Élections fédérales: la vision des candidats sur le logement
Dans le cadre de la campagne électorale fédérale, TC Media interpelle les candidats des circonscriptions montréalaises sur des enjeux locaux. Un espace de 150 mots a été offert aux partis présents aux débats télévisés. Cette semaine, les candidats dévoilent leur vision pour le logement dans Rosemont-La Petite-Patrie.
Claude André, Bloc québécois
Non seulement il est nécessaire de maintenir les fonds alloués aux conventions de 1,7 milliard, mais le Bloc propose une démarche concrète visant à soutenir la qualité et le caractère abordable des logements sociaux en demandant des investissements supplémentaires de 400 millions par année, tout en transférant les pleines responsabilités au gouvernement du Québec.
Les objectifs que je poursuivrai sont, d’abord, la construction, la rénovation et la transformation de près de 5000 logements par année au Québec. Ensuite, la poursuite des conventions et des ententes avec les coopératives d’habitation tout en augmentant la disponibilité de logements pour les ménages à revenu modeste. Par la suite, il devient impératif d’appuyer les organismes en logement social et abordable dans leurs démarches, notamment, de contrer les hausses excessives du coût des loyers. Tout cela s’inscrit dans une approche globale afin de lutter contre la pauvreté.
Alexandre Boulerice, NPD
J’ai eu la chance de visiter plusieurs coopératives d’habitation, dont La Marinière, un lieu d’entraide et de convivialité inspirant. Étant donné que le prix des logements explose dans Rosemont-La-Petite-Patrie, il est important de conserver des logements à prix abordable. Coopératives et logements sociaux jouent un rôle important, à la fois social et économique.
Le financement du logement social est en voie de disparaître au Canada. Des dizaines de coopératives d’habitations perdront leur soutien fédéral dans les prochaines années.
Depuis 25 ans, les libéraux et conservateurs ont coupé des millions de dollars dans le financement du logement social. D’ici 2030, 85% du budget fédéral en habitation aura disparu, soit 1,7 milliard$. Le NPD croit au logement social. Nous renouvellerons le financement actuel et investirons 2 milliards de dollars d’ici 2020 afin d’élargir le financement des coopératives d’habitation, les logements sociaux et les OBNL. Avoir un toit, c’est un droit.
Nadine Medawar, Parti libéral du Canada
Mon équipe a annoncé récemment qu’elle investira dans une stratégie nationale sur le logement et je m’engage à m’assurer que cette stratégie bénéficiera directement les Rosemontois(es).
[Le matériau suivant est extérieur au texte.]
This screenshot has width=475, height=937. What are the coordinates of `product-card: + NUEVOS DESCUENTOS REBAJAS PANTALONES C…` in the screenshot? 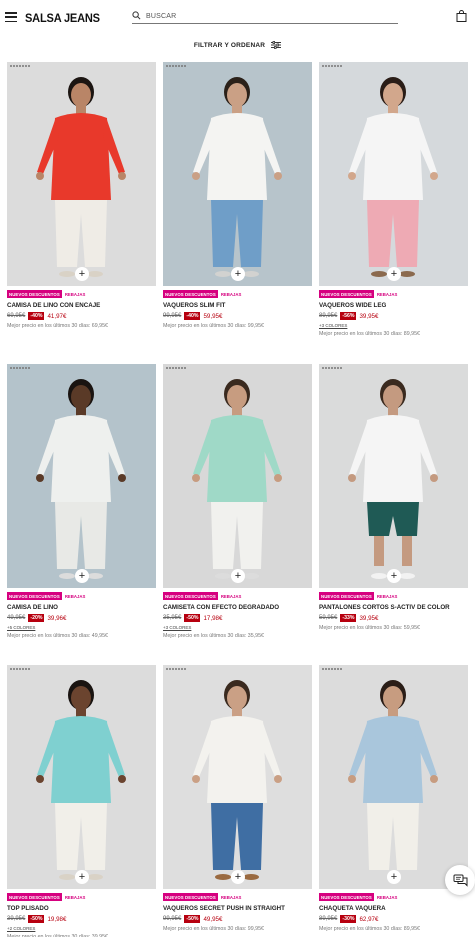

Cet engagement veut dire que nous allons concrètement accorder la priorité aux nouveaux investissements majeurs dans les logements abordables et les résidences pour personnes âgées, offrir des incitatifs fiscaux aux proprios pour augmenter l’offre de logements locatifs et effectuer des rénovations majeures aux logements déjà existants, financer la construction de nouveaux logements locatifs abordables destinés aux Rosemontois(es) à revenu moyen ou faible, dresser l’inventaire de tous les terrains et immeubles fédéraux inoccupés pour déterminer lesquels pourraient être adaptés, et les offrir à bas prix pour que soient construits des logements abordables et enfin, actualiser le régime d’accession à la propriété de telle sorte qu’un plus grand nombre de Rosemontois(es) puissent financer l’achat d’une maison.
Sameer Muldeen, Parti Vert du Canada
L’accès à un logement adéquat est un droit humain. Pourtant, les ménages rosemontois éprouvant des besoins impériaux en matière de logement sont nombreux. Comme indiqué dans le programme du PVC, je m’engage à maintenir les budgets de fonctionnement pour le logement social. Je travaillerai avec les municipalités pour la construction annuelle de 20 000 logements sociaux écologiques et intégrés aux nouveaux projets immobiliers. Le PVC ajoutera aussi des mesures pour contrôler la spéculation immobilière des investisseurs étrangers. Pour contrer l’itinérance, je privilégie l’approche « Logement d’abord ». Cette approche testée avec succès à Montréal, en collaboration avec des gestionnaires et propriétaires d’immeubles, fournira un endroit décent où vivre, en premier lieu aux sans-abri, pour enfin les aider à se stabiliser et se prendre en main. Finalement, je m’engage à contrer la discrimination et assurer une protection aux locataires ayant soin d’animaux de compagnie.